Ruim een jaar geleden namen we in Pedagogiek in Praktijk stelling tegen de groeiende aandacht voor sekseverschillen. Door het uitvergroten hiervan ligt seksestereotypering op de loer, schreven we. Met alle gevaren voor de emancipatie van dien. Zowel Martine Delfos als Lauk Woltring & Louis Tavecchio voelden zich aangesproken en betoogden hoe belangrijk sekseverschillen waren in opvoeding, onderwijs en hulpverlening, maar dat zij uiteraard niet uit waren op seksestereotypering en ook van mening waren daar met hun publicaties geen bijdrage aan te leveren.
Wellicht ligt door het uitvergroten van sekseverschillen stereotypering op de loer, hoewel je ook kunt betogen dat sekseverschillen belangrijk zijn in opvoeding, onderwijs en hulpverlening.

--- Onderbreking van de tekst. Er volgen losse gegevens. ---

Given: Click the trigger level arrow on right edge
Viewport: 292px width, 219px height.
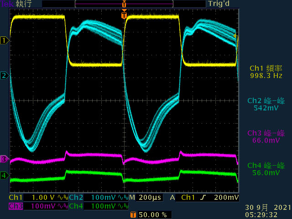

Dat was een hele geruststelling – een deel van het doel waarvoor we het artikel schreven, was daarmee al bereikt. Omdat we bovendien vreesden voor een herhaling van zetten, hebben we toen niet op hun artikelen gereageerd. Liever wilden we wachten tot na de publicatie van eigen onderzoek naar sekseverschillen in leiderschapsstijlen, dat afgelopen zomer samen met het weekblad Intermediair is verricht. Hiermee willen we vooral een aantal empirische inzichten in de discussie brengen. In dit artikel geven we eerst de belangrijkste resultaten van dit onderzoek, waaraan in totaal 3229 respondenten meededen, van wie tweederde man en eenderde vrouw. Zij hebben in 80 procent van de gevallen een man als leidinggevende, 14 procent heeft een vrouw als leidinggevende, en 6 procent heeft geen leidinggevende.
Leiderschapsstijlen
Het onderzoek onderscheidde vier soorten leiders die op basis van verschillende eigenschappen zijn gerangschikt: (1) de ‘masculiene’ leider die volgens zijn werknemers vooral dominant en krachtig is, (2) de ‘feminiene’ leider die warm en gevoelig is, (3) de ‘ongedifferentieerde’ leider die op beide eigenschaptypen laag scoort en (4) de zogenaamde ‘androgyne’ leider die volgens zijn medewerkers zowel krachtig en dominant als warm en gevoelig is.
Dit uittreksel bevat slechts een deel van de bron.